Having picked up Beach's book on the strength of his anthology of Language poetics, Artifice and Indeterminacy (1998), I was initially taken aback at the degree to which poems and poets had become for Beach mere data-bricks in a road. If poetry is what's lost in translation, then Poetic Culture is over the rainbow. For Beach, Language writing's experimentalism and "the energy of new multicultural poets" are currently the most valuable sources of previously unarticulated perspectives and "innovative formal and cognitive structures." His main objects of analysis are not these perspectives and structures, however, but the Iowa Writers' Workshop and its several hundred colonies at other universities, anthology introductions and tables of contents, diatribes about the demise of poetry, and several performance-oriented programs. His only substantial quotations and critical analyses appear in the later chapters, which are devoted to spoken word at the Nuyorican Café and Bob Holman's "The United States of Poetry" television series—that is, where the textual excerpts are least able to represent the work—and in a chapter that compares Stephen Dobyns and Lyn Hejinian "in cultural context."

Even if one plays along and puts on the ruby slippers (I suppose J. D. McClatchy would be the flattened witch to Charles Bernstein's encouraging Glenda), much of Beach's book is a trudge. It's consistently lucid, but nearly devoid of the lingual delights and challenges that draw enthusiasts to poetic culture, of any form, in the first place. As advertised, his first chapter "Discuss[es] the Death of Poetry to Death." (Devoting page upon page to essays like Dana Gioia's "Can Poetry Matter?" merely perpetuates the unfortunate perception that such articles are culturally valuable when all we can say for sure is that they are prone to elicit further discourse.) Similarly tiresome are the detailed misfortunes of Bill Moyers's production values and interviewing style in his PBS series, "The Language of Life." And I grow simultaneously weary and wary of repeated, lightly veiled disparagements of the poetic "mainstream"—not because I disagree with Beach's argument that an oppositional, avant-garde poetics remains salient and relevant, but because a passing acknowledgment of the reductiveness of the category "mainstream" is inadequate. In his preface to Artifice and Indeterminacy, Beach argues forcefully against whatever perceptions might exist that the postmodern poetic avant-garde is monolithic. But although he is fair-minded in many other respects—acknowledging, for example, that "United States of Poetry," which obviously fascinates him, may be perpetuating passivity by "providing such an unrelenting commentary on the poems"—he downplays the so-called mainstream's fluidity and width.
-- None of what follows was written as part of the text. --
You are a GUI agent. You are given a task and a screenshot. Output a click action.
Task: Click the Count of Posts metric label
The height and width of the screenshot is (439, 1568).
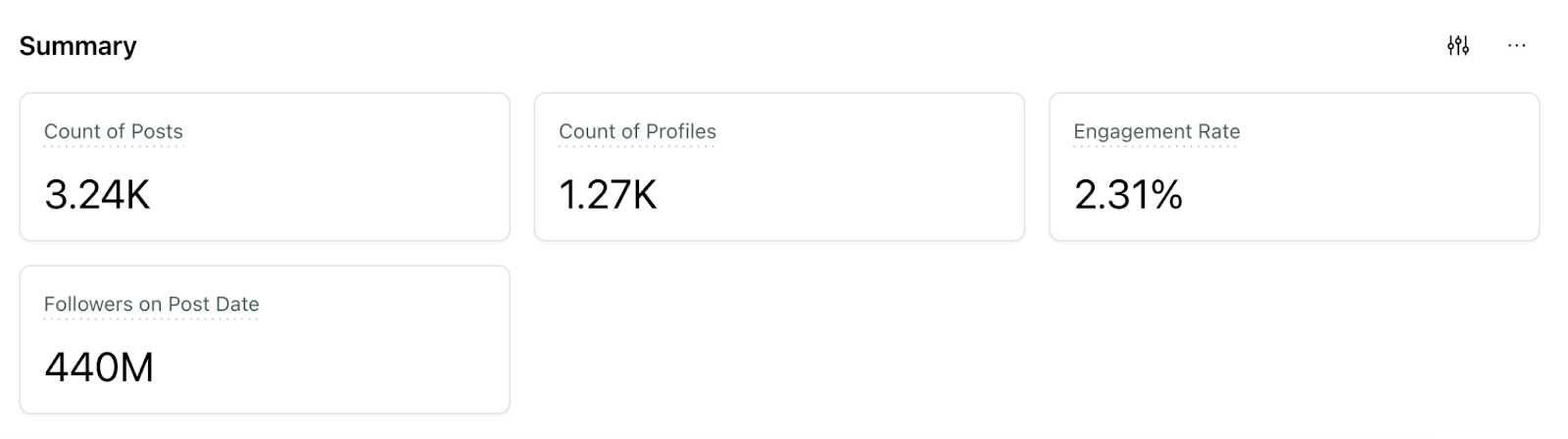tap(114, 131)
Having Dobyns represent this veritable ocean is like having Hejinian represent not just that stretch of accretive shoreline called Language poetry but the entire business of circumference.
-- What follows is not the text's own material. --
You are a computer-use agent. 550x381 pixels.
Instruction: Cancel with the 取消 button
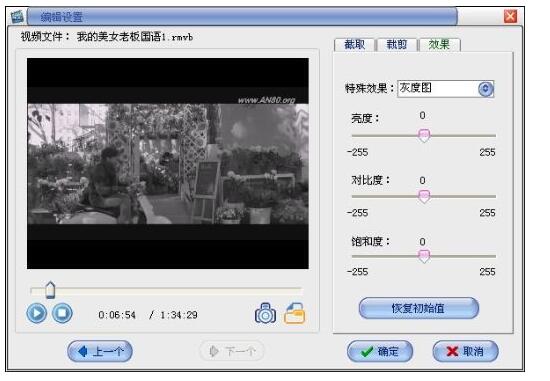coord(465,351)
To my mind, Beach's most intriguing conclusion (which happens to come early) is that "poetry cannot retain its charismatic privilege, its unique symbolic capital, within the institutional structures of the American university." Maybe so. Fortunately there remain a good number of grammatically innovative poets whose work, despite their investment in various institutions, remains charismatic enough to help spawn communities of enthusiastic readers and talented writers. I am thinking of poets like Hejinian, Bob Perelman, and Harryette Mullen, yes, but also of Bill Knott, Lucie Brock-Broido, and especially Gardner's contemporary foursome, who mainly slip through the cracks of Beach's study. Perhaps this is because their poetry places unanticipated pressure on his title, because it probes whatever lies between the regions of knowledge that a sociologist can chart, between those acts of acknowledgment we too glibly classify as either "aesthetic" or "political." Moreover, the cultural capital of their work depends largely upon its setting up shop there and inhabiting those faults.